* _EXERCISE BRIEF_
If a line of the listing contains the string "dialog", return that line.

* _RECORDS FOR THIS TASK_
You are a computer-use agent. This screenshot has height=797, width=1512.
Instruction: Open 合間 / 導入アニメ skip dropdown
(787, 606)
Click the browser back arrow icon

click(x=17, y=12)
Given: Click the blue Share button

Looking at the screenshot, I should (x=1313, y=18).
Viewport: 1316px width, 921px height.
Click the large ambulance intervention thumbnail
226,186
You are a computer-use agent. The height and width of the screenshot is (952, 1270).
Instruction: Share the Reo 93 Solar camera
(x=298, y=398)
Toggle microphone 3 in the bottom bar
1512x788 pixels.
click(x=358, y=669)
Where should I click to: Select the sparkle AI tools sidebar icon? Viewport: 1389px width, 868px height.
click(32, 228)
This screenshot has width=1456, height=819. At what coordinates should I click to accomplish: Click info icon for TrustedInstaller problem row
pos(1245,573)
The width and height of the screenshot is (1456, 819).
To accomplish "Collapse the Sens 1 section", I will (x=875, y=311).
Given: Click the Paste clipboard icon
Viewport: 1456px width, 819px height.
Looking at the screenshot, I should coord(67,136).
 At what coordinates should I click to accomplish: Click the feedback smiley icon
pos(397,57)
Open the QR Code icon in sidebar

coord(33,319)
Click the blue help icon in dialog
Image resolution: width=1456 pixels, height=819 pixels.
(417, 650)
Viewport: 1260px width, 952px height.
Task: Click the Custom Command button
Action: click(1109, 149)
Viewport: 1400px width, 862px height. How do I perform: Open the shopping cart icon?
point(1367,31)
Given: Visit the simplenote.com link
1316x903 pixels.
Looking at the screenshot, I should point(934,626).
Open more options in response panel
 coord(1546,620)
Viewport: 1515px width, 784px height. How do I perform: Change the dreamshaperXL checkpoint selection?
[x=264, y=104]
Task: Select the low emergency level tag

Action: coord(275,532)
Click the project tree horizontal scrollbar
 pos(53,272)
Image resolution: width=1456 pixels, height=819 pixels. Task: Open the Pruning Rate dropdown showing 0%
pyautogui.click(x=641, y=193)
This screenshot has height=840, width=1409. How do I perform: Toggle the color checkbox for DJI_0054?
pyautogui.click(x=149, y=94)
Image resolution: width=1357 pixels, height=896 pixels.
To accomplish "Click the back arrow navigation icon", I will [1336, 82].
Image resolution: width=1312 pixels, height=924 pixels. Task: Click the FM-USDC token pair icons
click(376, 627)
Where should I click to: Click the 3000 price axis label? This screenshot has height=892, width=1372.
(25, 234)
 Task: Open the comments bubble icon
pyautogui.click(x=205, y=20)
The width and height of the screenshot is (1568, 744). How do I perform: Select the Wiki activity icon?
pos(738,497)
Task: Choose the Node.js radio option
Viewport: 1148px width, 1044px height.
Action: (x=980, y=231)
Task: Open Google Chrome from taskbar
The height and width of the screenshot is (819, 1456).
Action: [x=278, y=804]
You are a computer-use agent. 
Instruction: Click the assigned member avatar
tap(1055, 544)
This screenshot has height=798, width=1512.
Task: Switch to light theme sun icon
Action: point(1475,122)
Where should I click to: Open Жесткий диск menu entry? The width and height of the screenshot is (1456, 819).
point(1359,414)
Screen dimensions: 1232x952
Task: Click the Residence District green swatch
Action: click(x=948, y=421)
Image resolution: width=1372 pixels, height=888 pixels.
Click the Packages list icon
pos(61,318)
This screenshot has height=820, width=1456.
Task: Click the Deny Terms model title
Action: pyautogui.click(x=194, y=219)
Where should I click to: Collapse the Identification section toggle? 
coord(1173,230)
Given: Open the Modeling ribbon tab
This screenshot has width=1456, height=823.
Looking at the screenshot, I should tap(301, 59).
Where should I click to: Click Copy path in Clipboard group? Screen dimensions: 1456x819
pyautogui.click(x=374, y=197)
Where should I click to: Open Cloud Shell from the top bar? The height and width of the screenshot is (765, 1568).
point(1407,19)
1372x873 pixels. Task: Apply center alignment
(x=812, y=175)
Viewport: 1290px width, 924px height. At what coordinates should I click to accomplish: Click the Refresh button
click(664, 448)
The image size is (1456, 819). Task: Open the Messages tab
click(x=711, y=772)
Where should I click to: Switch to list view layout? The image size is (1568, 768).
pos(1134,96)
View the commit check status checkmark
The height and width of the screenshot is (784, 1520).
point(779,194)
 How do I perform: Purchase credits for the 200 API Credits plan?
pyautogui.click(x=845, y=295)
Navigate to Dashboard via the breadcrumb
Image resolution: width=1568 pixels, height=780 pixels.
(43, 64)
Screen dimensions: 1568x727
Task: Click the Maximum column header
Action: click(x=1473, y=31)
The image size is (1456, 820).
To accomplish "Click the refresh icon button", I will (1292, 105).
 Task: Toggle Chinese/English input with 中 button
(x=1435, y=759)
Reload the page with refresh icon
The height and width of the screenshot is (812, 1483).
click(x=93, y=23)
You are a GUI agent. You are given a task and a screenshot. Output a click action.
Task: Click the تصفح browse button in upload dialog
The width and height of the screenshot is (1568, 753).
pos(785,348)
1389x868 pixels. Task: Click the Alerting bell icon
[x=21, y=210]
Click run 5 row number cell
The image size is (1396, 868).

* _RESPONSE_
Click the blue help icon in dialog
Task: Click the تصفح browse button in upload dialog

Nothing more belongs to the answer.